We can represent the annihilation operator \(a\), and the creation operator \(a^+\) using the full half-quantum \(\bullet\) and the empty half-quantum \(\circ\). \[\begin{aligned}
\hat{a}_{1, r'}^+ (t) = & \, \full^+_{el} \text{e}^{i r' \omega t} + \empt^+_{in} \text{e}^{i (r' \omega t - \frac{\pi}{2})}\\
\hat{a}_{1, r'} (t) = & \, \empt^+_{el} \text{e}^{-i r' \omega t} + \full^+_{in} \text{e}^{-i (r' \omega t - \frac{\pi}{2})} \nonumber
\end{aligned}\] So the egenstates \(\left | 0 \right >\), \(\left | 1 \right >\) will be:
\[\begin{aligned} \left | 0 \right > & = \binom{\circ_{el}}{\circ_{in}} \label{eq-eigenstate0}\\ \left | 1 \right > & = \binom{\circ_{el}}{\bullet_{in}} + \binom{\bullet^+_{el}}{\circ^+_{in}} \label{eq-eigenstate1} \end{aligned}\]
A field line (gone through by a quantum \(\bullet + \bullet\) and with different values of frequency) will be represented by the following scalar field: \[\hat{\Phi}_R = \sum_k \omega_k \left ( \hat{a}_k \text{e}^{-i \hat{r} \omega_k t + \alpha} + \hat{a}_{-k} \text{e}^{i \hat{r} \omega_k t + \alpha} \right ) \text{e}^{ikx}\] where (see also the figure \ref{fig_iquo_chain}) \[\begin{aligned}
\left ( \hat{a}_{-k}^+ (t) \right )_{r'=-1} = & \left ( \full_{el}^+ \right )_{-k} + \left ( \empt_{in}^+ \right )_{-k} \text{e}^{-i \frac{\pi}{2}} \quad \text{clockwise} \label{eq-iquochain01}\\
\left ( \hat{a}_k (t) \right )_{r'=-1} = & \left ( \empt_{el} \right )_k + \left ( \full_{in} \right )_k \text{e}^{-i \frac{\pi}{2}} \quad \text{anticlockwise} \nonumber
\end{aligned}\] If the vacuum state of the field is represented by coupling empty oscillators with energy \(\varepsilon_0 = \frac{1}{2} h \nu\), in the IQuO-representation the empty state of an IQuO’s field will be \(\varepsilon_0 = 2 ( \frac{1}{4} + \frac{1}{4} ) h\).

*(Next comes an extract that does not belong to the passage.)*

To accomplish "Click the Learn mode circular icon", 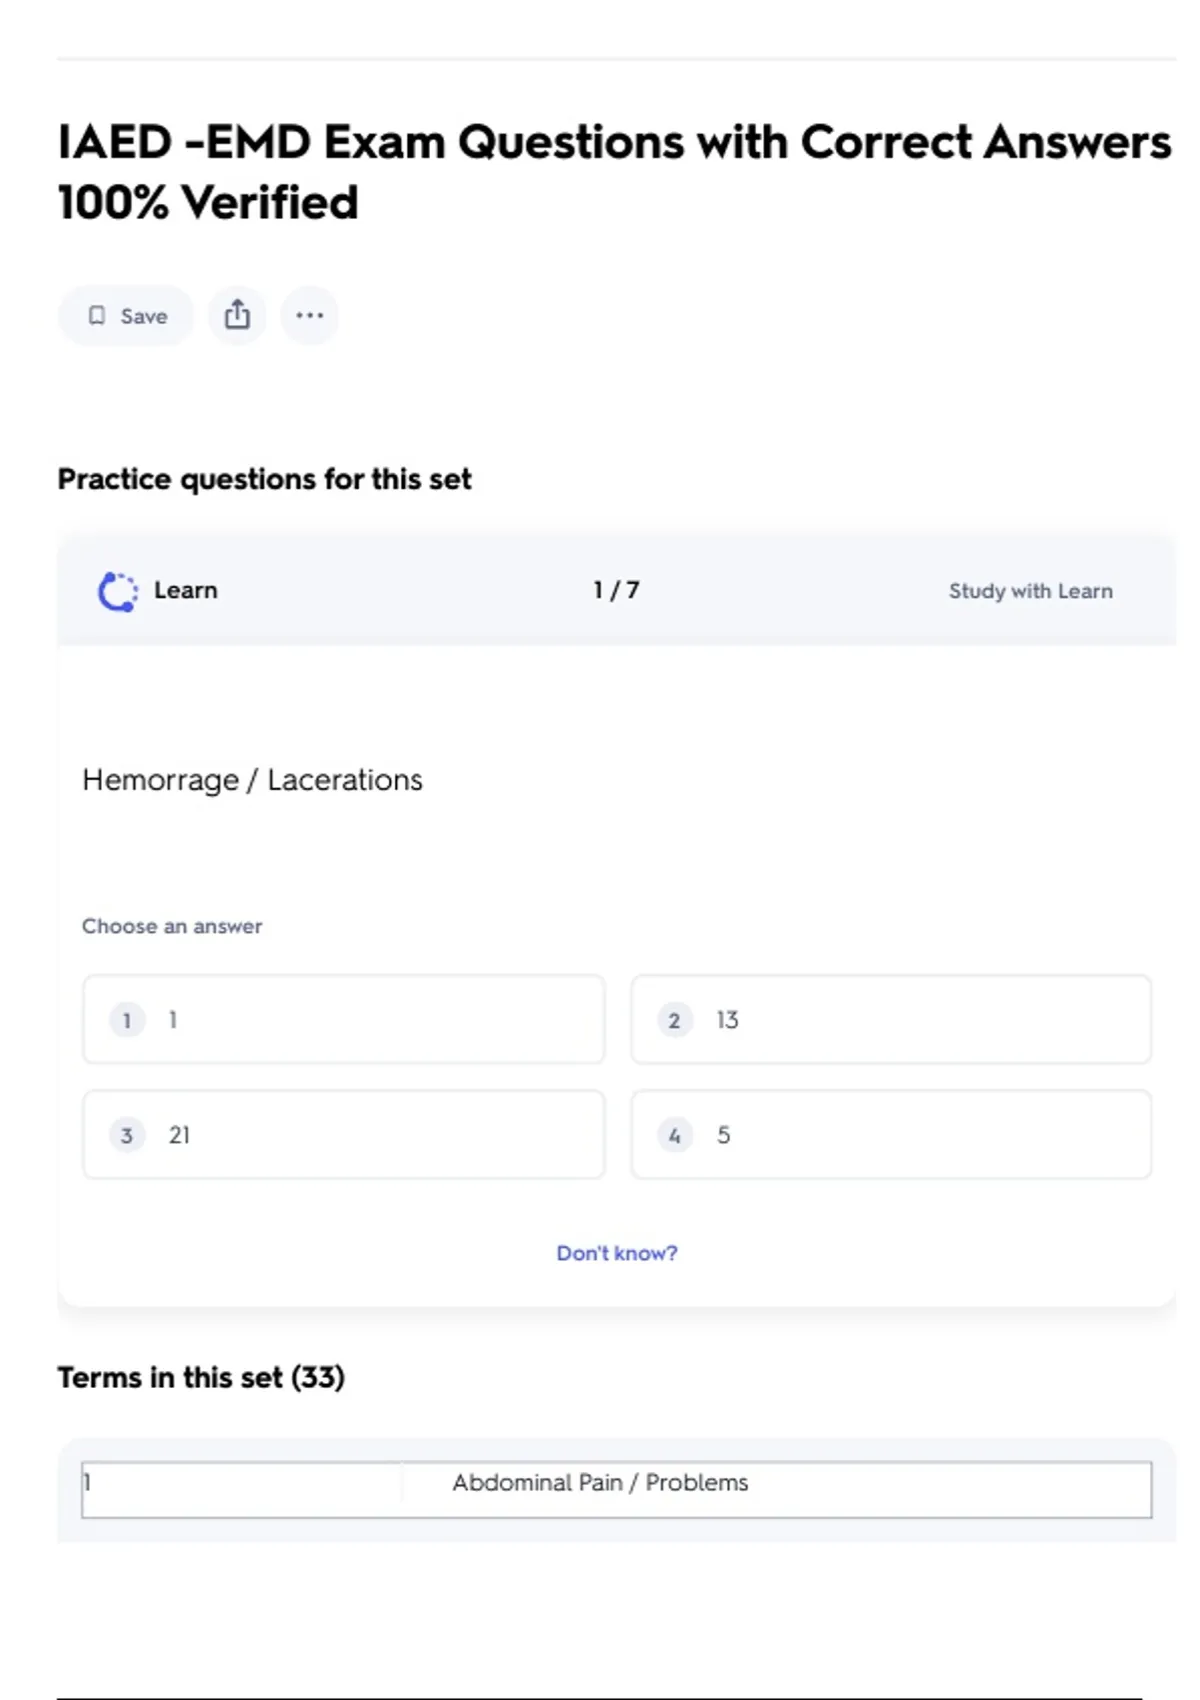I will pos(118,591).
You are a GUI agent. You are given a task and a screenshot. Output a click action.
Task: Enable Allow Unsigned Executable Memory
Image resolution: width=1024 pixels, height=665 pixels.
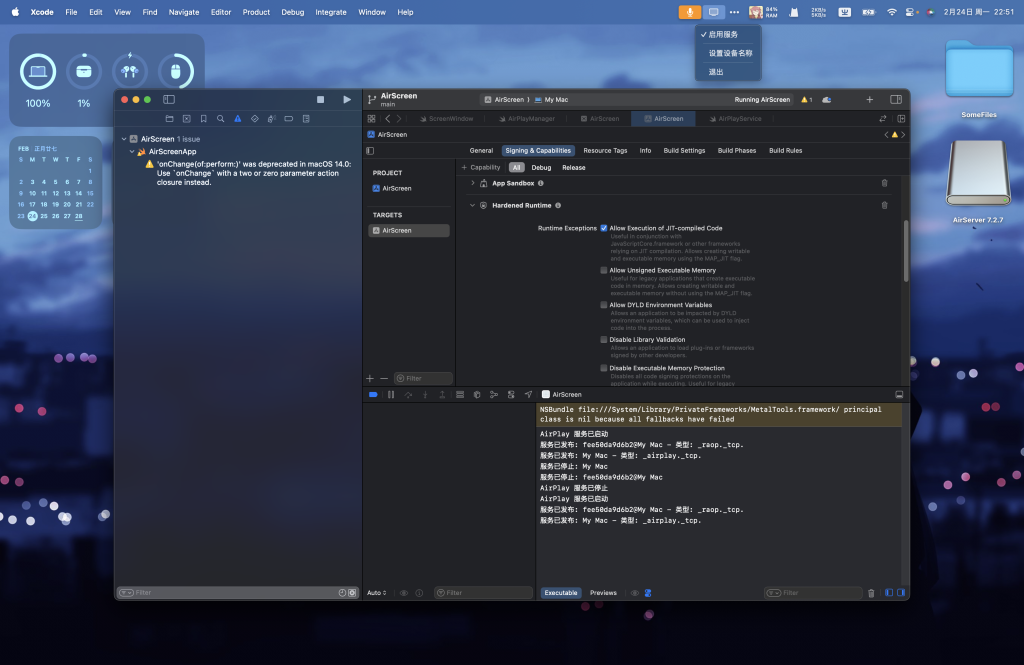(604, 270)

So, the creation and annihilation operators will be (see the figure \ref{fig_iquo_chain01}): \[\begin{aligned}
\left ( \hat{a}_{-k}^+ (t) \right )_{r'=+1} = & \left ( \empt_{el}^+ \right )_{-k} + \left ( \empt_{in}^+ \right )_{-k} \text{e}^{-i \frac{\pi}{2}} \label{eq-iquochain02}\\
\left ( \hat{a}_k (t) \right )_{r'=+1} = & \left ( \empt_{el} \right )_k + \left ( \empt_{in} \right )_k \text{e}^{-i \frac{\pi}{2}} \nonumber
\end{aligned}\] And the vacuum state of an isolated IQuO will be represented by the following operators (see also the figure \ref{fig_iquo_vacuum_state}): \[\begin{aligned}
\hat{a}_{1, r'}^+ (t) = & \, \empt^+_{el} \, \text{e}^{i r' \omega t}\\
\hat{a}_{1, r'} (t) = & \, \empt_{in} \, \text{e}^{-i \left ( r' \omega t - \frac{\pi}{2} \right )}
\end{aligned}\] However, there is another chance to construct the vacuum state, which is not described in the classical theory of quantum fields: because a vacuum quantum oscillator is composed of a sub-oscillator, then we can assume the existence of a configuration of not coupled empty sub-oscillators, given by the figure \ref{fig_theta}.
The set of uncoupled vacuum sub-oscillators determines a physical system \(\Theta\) equipped with energy but without the presence of a field, that we call quantum vacuum of no-field.
In the same way, the state \(\Phi\) of vacuum of no-field \(\Theta\), any sub-oscillator will be: \[\hat{\Phi}_\Theta = \binom{\empt^+(t)_{el}}{\empt(t)_{in}}_\Theta = \binom{\empt^+(t)_{in}}{\empt(t)_{el}}_\Theta\] The no-field \(\Theta\) will be represented by the following matrix: \[\hat{\Phi}(\Theta) = \left (
\begin{array}{ccc}
\binom{\empt^+_1 (\omega_1)_{el}}{\empt_1 (\omega_1)_{in}} & \cdots & \binom{\empt^+_1 (\omega_m)_{el}}{\empt_1 (\omega_m)_{in}}\\
\cdots & \cdots & \cdots\\
\binom{\empt^+_n (\omega_1)_{el}}{\empt_n (\omega_1)_{in}} & \cdots & \binom{\empt^+_n (\omega_m)_{el}}{\empt_n (\omega_m)_{in}}
\end{array} \right )\] Where any element of the matrix represent a particular sub-oscillator with \(\omega_i\) frequency.